LIQUIDITY AND CAPITAL RESOURCES

    We believe our liquidity and capital resources are sufficient and provide adequate financial flexibility to meet our anticipated cash need. Our operations have historically generated positive cash flow, which, along with our credit lines, accounts receivable sales programs, and access to capital markets, has provided adequate liquidity to meet our short-term and long-term cash requirements, including requirements for acquisitions.

    We utilize accounts receivable sales programs to efficiently manage our working capital and provide immediate liquidity. At March 31, 2001, we had sold $405 million of receivables under these programs. In addition to the accounts receivable sales program and bank loans, we can issue up to $150 million of commercial paper, which is supported by a $400 million revolving credit agreement. We had no commercial paper borrowings at March 31, 2001.

    We have various bank facilities supporting our international operations with outstanding borrowings of $205.2 million at March 31, 2001.

    An initial public offering of 19,975,000 Class A Aquila, Inc. common shares, including an over allotment of 2,475,000 shares, closed on April 27, 2001. The offering price was $24.00 per share and raised approximately $450 million in net proceeds. Of the 19,975,000 shares, 14,225,000 were sold by Aquila and 5,750,000 were sold by us. We now own approximately 80% of Aquila's outstanding shares.

    On March 9, 2001, we sold 11,500,000 shares of our common stock, including an over allotment of 1,500,000 shares, to the public, which raised approximately $332 million.

    On February 2, 2001, we issued $250,000,000 of 7.95% senior notes due in February 2011.

    As a result of the above transactions, we expect to have cash reserves in excess of operating requirements which we intend to use primarily to retire debt over the next six to nine months.

SIGNIFICANT BALANCE SHEET MOVEMENTS

    Total assets decreased by $808.6 million since December 31, 2000. This decrease is primarily attributable to the following:

    Cash increased $351 million primarily due to the issuance of our common stock and increased cash reserves for customer funds on deposit.

    Accounts receivable decreased $1.2 billion primarily due to the seasonality and price fluctuations of our trading and risk management businesses.

    Inventories and supplies decreased by $25.6 million primarily due to a seasonal decrease in our storage of natural gas and Aquila's increased sales of natural gas inventories due to current high prices.

    Price risk management liabilities, net of assets, decreased by $80.4 million. The decrease was due to the pricing of contracts based on market prices of gas and power, which can fluctuate significantly.

13


    Deferred charges increased $88.6 million, primarily due to additional deferred power costs relating to the TransAlta acquisition and down payments on turbine purchases.

    Total liabilities decreased by $1,191.4 million and common shareholders' equity increased by $382.8 million since December 31, 2000. These changes are primarily attributable to the following:

    Accounts payable decreased by $1.3 billion primarily due to the seasonality and price fluctuations of our gas and power trading business.

| EXTRACTED RECORDS |

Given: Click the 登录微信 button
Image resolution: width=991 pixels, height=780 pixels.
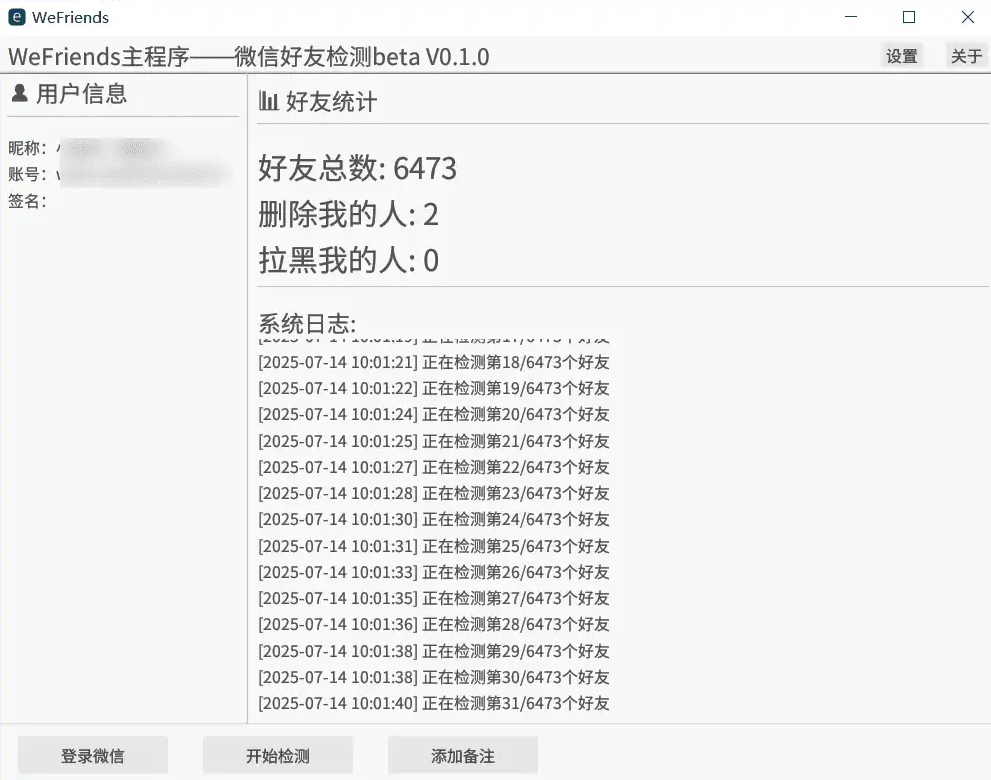Looking at the screenshot, I should (x=93, y=755).
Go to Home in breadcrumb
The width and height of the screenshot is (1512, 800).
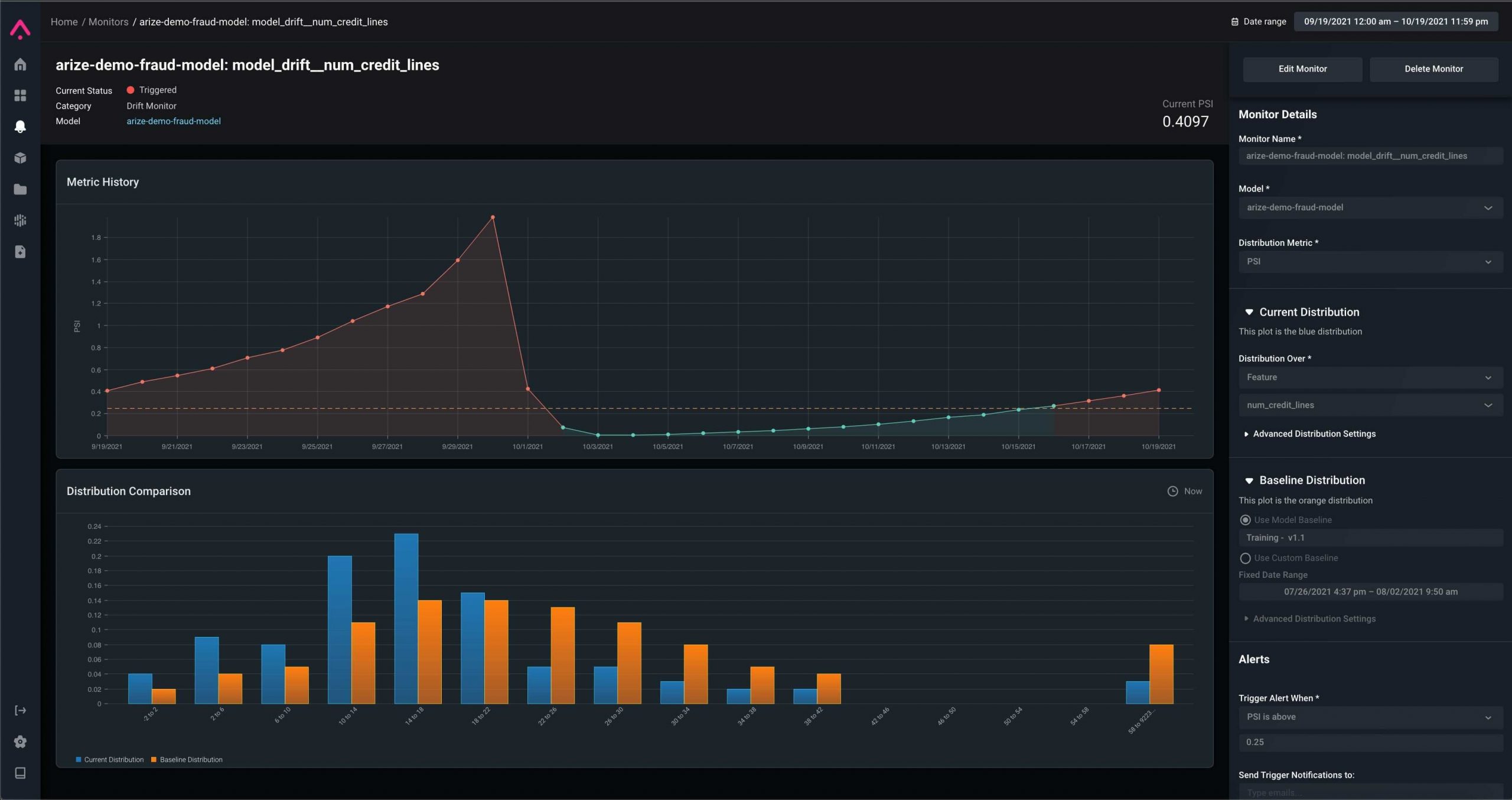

| OBJECTIVE 1 |
In the financial filing excerpt, what was the offering price per share in the Aquila, Inc. initial public offering?
| OBJECTIVE 2 |
According to the financial filing excerpt, why did inventories and supplies decrease by $25.6 million? Answer in one to three sentences.
| OBJECTIVE 3 |
Write out the portion of the financial filing excerpt between "On February 2, 2001, we" and "funds on deposit.", inclusive.

| RESPONSE 1 |
$24.00 per share.

| RESPONSE 2 |
Inventories and supplies decreased mainly because of a seasonal decrease in natural gas storage. Another cause was Aquila's increased sales of natural gas inventories, which were driven by current high prices.

| RESPONSE 3 |
On February 2, 2001, we issued $250,000,000 of 7.95% senior notes due in February 2011.

    As a result of the above transactions, we expect to have cash reserves in excess of operating requirements which we intend to use primarily to retire debt over the next six to nine months.

SIGNIFICANT BALANCE SHEET MOVEMENTS

    Total assets decreased by $808.6 million since December 31, 2000. This decrease is primarily attributable to the following:

    Cash increased $351 million primarily due to the issuance of our common stock and increased cash reserves for customer funds on deposit.